Full-text search in CrateDB
The standard architecture for full-text search is Elasticsearch or OpenSearch running alongside your primary database; two systems to operate, data duplicated across both, and a synchronization pipeline that lags behind every write. Every schema change requires coordinating two systems. Every query that needs both search relevance and structured analytics requires results to be fetched separately and merged in application code.
CrateDB's full-text search engine is built on Apache Lucene and runs inside the same distributed SQL engine as your analytics. You define a full-text index at table creation time and query it with standard SQL. No separate cluster, no synchronization, no dual-write.
Full-text search examples
All use the standard SQL MATCH function.
No Elasticsearch DSL, no separate query language, no additional client library.
/* Create a full-text index across multiple columns with a language-specific analyzer
at table creation time. CrateDB handles tokenization automatically.
The index is available for querying from the moment the first document is inserted. */
/* The table stores data about netflix movies and series. The composite fulltext
* index is defined on two columns with the analyzer based on English language. */
CREATE TABLE "netflix_catalog" (
"show_id" TEXT PRIMARY KEY,
"type" TEXT,
"title" TEXT,
"director" TEXT,
"cast" ARRAY(TEXT),
"country" TEXT,
"date_added" TIMESTAMP,
"release_year" TEXT,
"rating" TEXT,
"duration" TEXT,
"listed_in" ARRAY(TEXT),
"description" TEXT,
INDEX title_director_description_ft using FULLTEXT (title, director, description)
WITH (analyzer = 'english')
);
/* Weight specific fields more heavily in relevance scoring using the caret notation.
Title matches score higher than description matches.

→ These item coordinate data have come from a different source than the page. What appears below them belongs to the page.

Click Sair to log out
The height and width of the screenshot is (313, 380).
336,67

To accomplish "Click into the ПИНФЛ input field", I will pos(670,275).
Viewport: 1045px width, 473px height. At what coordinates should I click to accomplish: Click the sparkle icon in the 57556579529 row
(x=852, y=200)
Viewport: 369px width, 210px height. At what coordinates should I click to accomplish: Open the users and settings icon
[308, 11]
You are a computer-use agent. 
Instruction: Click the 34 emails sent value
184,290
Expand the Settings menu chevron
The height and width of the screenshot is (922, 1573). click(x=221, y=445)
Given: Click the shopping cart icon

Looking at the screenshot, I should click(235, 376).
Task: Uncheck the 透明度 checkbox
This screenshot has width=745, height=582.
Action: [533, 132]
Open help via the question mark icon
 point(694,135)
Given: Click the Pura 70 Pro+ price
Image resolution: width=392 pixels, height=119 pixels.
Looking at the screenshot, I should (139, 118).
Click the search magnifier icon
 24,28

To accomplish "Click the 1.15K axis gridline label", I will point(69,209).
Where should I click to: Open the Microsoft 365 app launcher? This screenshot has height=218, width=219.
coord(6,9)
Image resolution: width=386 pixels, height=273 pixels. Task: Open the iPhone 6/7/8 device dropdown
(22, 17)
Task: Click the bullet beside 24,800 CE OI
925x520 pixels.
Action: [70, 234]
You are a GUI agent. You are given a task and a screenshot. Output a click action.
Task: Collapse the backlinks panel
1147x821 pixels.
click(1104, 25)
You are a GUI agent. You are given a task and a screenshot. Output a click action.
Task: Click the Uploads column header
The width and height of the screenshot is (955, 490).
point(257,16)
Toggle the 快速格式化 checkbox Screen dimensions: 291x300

This is standard BM25 relevance ranking, the same algorithm Elasticsearch uses. */
/* The query retuns data from the "netflix_catalog" table, specifically searching
* for movies where the 'title', 'director', or 'description' fields best match the
* term 'Friday', with a higher emphasis on matches in the title, and orders the results
* by their relevance score in descending order. */
SELECT show_id, title, director, country, release_year, rating, _score
FROM "netflix_catalog"
WHERE MATCH(title_director_description_ft, 'title^2 Friday') USING best_fields
AND type='Movie'
ORDER BY _score DESC;
+---------+------------------------------------+-------------------+----------------------+--------------+--------+-----------+
| show_id | title | director | country | release_year | rating | _score |
+---------+------------------------------------+-------------------+----------------------+--------------+--------+-----------+
| s1674 | Black Friday | Anurag Kashyap | India | 2004 | TV-MA | 5.6455536 |
| s6805 | Friday the 13th | Marcus Nispel | United States | 2009 | R | 3.226806 |
| s1038 | Tuesdays & Fridays | Taranveer Singh | India | 2021 | TV-14 | 3.1089375 |
| s7494 | Monster High: Friday Night Frights | Dustin McKenzie | United States | 2013 | TV-Y7 | 3.0620003 |
| s3226 | Little Singham: Mahabali | Prakash Satam | NULL | 2019 | TV-Y7 | 3.002901 |
| s8233 | The Bye Bye Man | Stacy Title | United States, China | 2017 | PG-13 | 2.9638999 |
| s8225 | The Brawler | Ken Kushner | United States | 2019 | TV-MA | 2.8108454 |
+---------+------------------------------------+-------------------+----------------------+--------------+--------+-----------+
/* Apply per-column boost factors to tune relevance across multiple fields in a single query.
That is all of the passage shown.